Every entry below is to be retyped exactly as it appears.

*** Begin section ***

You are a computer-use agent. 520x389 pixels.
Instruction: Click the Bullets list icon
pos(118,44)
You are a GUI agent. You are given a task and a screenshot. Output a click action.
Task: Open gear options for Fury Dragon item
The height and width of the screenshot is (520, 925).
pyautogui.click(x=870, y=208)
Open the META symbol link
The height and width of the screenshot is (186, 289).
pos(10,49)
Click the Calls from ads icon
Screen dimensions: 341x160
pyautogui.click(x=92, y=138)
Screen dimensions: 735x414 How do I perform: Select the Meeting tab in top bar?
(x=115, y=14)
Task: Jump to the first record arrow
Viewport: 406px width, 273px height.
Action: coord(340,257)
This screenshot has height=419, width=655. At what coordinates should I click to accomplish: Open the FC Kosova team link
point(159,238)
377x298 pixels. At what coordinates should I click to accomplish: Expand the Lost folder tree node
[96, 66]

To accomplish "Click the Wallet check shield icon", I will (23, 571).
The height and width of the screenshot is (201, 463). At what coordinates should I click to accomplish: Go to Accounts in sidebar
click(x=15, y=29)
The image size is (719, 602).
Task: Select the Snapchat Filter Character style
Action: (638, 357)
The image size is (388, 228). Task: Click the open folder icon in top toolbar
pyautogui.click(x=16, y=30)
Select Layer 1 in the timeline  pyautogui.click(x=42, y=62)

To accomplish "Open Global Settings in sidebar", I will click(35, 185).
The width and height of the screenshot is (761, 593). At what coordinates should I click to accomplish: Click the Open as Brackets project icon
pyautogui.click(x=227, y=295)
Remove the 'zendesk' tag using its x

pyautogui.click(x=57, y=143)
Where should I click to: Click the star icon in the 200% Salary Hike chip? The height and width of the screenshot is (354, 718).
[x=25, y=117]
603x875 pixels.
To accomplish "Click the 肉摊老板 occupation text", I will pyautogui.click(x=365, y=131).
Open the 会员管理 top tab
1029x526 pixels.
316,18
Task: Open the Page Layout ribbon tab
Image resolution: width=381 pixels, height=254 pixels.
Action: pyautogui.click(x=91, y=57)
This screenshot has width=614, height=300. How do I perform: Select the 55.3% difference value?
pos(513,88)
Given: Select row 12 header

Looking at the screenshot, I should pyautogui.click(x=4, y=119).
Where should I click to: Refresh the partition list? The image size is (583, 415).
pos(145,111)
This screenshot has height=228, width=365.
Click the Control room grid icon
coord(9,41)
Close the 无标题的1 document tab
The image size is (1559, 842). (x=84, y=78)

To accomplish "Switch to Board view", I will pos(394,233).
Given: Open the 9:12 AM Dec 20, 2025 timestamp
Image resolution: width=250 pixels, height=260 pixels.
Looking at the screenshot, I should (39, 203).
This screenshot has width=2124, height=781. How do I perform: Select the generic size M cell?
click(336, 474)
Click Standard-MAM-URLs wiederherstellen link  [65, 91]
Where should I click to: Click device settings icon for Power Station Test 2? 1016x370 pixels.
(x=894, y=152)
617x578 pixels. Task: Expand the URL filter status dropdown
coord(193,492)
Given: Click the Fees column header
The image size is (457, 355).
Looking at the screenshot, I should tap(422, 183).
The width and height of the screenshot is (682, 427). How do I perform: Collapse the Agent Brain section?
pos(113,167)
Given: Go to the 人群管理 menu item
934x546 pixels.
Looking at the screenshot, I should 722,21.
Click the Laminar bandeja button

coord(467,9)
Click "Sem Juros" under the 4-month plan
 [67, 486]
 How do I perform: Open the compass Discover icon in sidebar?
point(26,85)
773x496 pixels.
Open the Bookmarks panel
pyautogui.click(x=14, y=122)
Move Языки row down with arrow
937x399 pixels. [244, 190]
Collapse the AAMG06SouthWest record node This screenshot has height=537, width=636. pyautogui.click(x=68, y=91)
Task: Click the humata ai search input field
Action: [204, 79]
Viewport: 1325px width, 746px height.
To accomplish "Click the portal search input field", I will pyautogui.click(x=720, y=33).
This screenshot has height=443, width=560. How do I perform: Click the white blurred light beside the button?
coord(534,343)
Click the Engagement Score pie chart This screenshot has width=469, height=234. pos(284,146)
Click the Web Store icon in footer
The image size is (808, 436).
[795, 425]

*** End section ***

#### [YOUR SOLUTION]
You are a computer-use agent. 520x389 pixels.
Instruction: Click the Bullets list icon
pos(118,44)
You are a GUI agent. You are given a task and a screenshot. Output a click action.
Task: Open gear options for Fury Dragon item
The height and width of the screenshot is (520, 925).
pyautogui.click(x=870, y=208)
Open the META symbol link
The height and width of the screenshot is (186, 289).
pos(10,49)
Click the Calls from ads icon
Screen dimensions: 341x160
pyautogui.click(x=92, y=138)
Screen dimensions: 735x414 How do I perform: Select the Meeting tab in top bar?
(x=115, y=14)
Task: Jump to the first record arrow
Viewport: 406px width, 273px height.
Action: coord(340,257)
This screenshot has height=419, width=655. At what coordinates should I click to accomplish: Open the FC Kosova team link
point(159,238)
377x298 pixels. At what coordinates should I click to accomplish: Expand the Lost folder tree node
[96, 66]

To accomplish "Click the Wallet check shield icon", I will (23, 571).
The height and width of the screenshot is (201, 463). At what coordinates should I click to accomplish: Go to Accounts in sidebar
click(x=15, y=29)
The image size is (719, 602).
Task: Select the Snapchat Filter Character style
Action: (638, 357)
The image size is (388, 228). Task: Click the open folder icon in top toolbar
pyautogui.click(x=16, y=30)
Select Layer 1 in the timeline  pyautogui.click(x=42, y=62)

To accomplish "Open Global Settings in sidebar", I will click(35, 185).
The width and height of the screenshot is (761, 593). At what coordinates should I click to accomplish: Click the Open as Brackets project icon
pyautogui.click(x=227, y=295)
Remove the 'zendesk' tag using its x

pyautogui.click(x=57, y=143)
Where should I click to: Click the star icon in the 200% Salary Hike chip? The height and width of the screenshot is (354, 718).
[x=25, y=117]
603x875 pixels.
To accomplish "Click the 肉摊老板 occupation text", I will pyautogui.click(x=365, y=131).
Open the 会员管理 top tab
1029x526 pixels.
316,18
Task: Open the Page Layout ribbon tab
Image resolution: width=381 pixels, height=254 pixels.
Action: pyautogui.click(x=91, y=57)
This screenshot has width=614, height=300. How do I perform: Select the 55.3% difference value?
pos(513,88)
Given: Select row 12 header

Looking at the screenshot, I should pyautogui.click(x=4, y=119).
Where should I click to: Refresh the partition list? The image size is (583, 415).
pos(145,111)
This screenshot has height=228, width=365.
Click the Control room grid icon
coord(9,41)
Close the 无标题的1 document tab
The image size is (1559, 842). (x=84, y=78)

To accomplish "Switch to Board view", I will pos(394,233).
Given: Open the 9:12 AM Dec 20, 2025 timestamp
Image resolution: width=250 pixels, height=260 pixels.
Looking at the screenshot, I should (39, 203).
This screenshot has width=2124, height=781. How do I perform: Select the generic size M cell?
click(336, 474)
Click Standard-MAM-URLs wiederherstellen link  [65, 91]
Where should I click to: Click device settings icon for Power Station Test 2? 1016x370 pixels.
(x=894, y=152)
617x578 pixels. Task: Expand the URL filter status dropdown
coord(193,492)
Given: Click the Fees column header
The image size is (457, 355).
Looking at the screenshot, I should tap(422, 183).
The width and height of the screenshot is (682, 427). How do I perform: Collapse the Agent Brain section?
pos(113,167)
Given: Go to the 人群管理 menu item
934x546 pixels.
Looking at the screenshot, I should 722,21.
Click the Laminar bandeja button

coord(467,9)
Click "Sem Juros" under the 4-month plan
 [67, 486]
 How do I perform: Open the compass Discover icon in sidebar?
point(26,85)
773x496 pixels.
Open the Bookmarks panel
pyautogui.click(x=14, y=122)
Move Языки row down with arrow
937x399 pixels. [244, 190]
Collapse the AAMG06SouthWest record node This screenshot has height=537, width=636. pyautogui.click(x=68, y=91)
Task: Click the humata ai search input field
Action: [204, 79]
Viewport: 1325px width, 746px height.
To accomplish "Click the portal search input field", I will pyautogui.click(x=720, y=33).
This screenshot has height=443, width=560. How do I perform: Click the white blurred light beside the button?
coord(534,343)
Click the Engagement Score pie chart This screenshot has width=469, height=234. pos(284,146)
Click the Web Store icon in footer
The image size is (808, 436).
[795, 425]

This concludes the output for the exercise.